**WHAT YOU SHOULD DO**
Copy out the records so that each line matches the original.

[Start of section]

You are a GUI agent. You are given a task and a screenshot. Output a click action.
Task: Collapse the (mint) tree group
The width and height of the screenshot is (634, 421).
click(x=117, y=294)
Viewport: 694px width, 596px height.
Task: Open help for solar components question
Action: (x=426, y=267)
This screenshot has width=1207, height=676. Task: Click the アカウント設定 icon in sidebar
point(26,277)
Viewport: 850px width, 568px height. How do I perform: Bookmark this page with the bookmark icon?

[End of section]

**WRITTEN SOLUTION**
You are a GUI agent. You are given a task and a screenshot. Output a click action.
Task: Collapse the (mint) tree group
The width and height of the screenshot is (634, 421).
click(x=117, y=294)
Viewport: 694px width, 596px height.
Task: Open help for solar components question
Action: (x=426, y=267)
This screenshot has width=1207, height=676. Task: Click the アカウント設定 icon in sidebar
point(26,277)
Viewport: 850px width, 568px height. How do I perform: Bookmark this page with the bookmark icon?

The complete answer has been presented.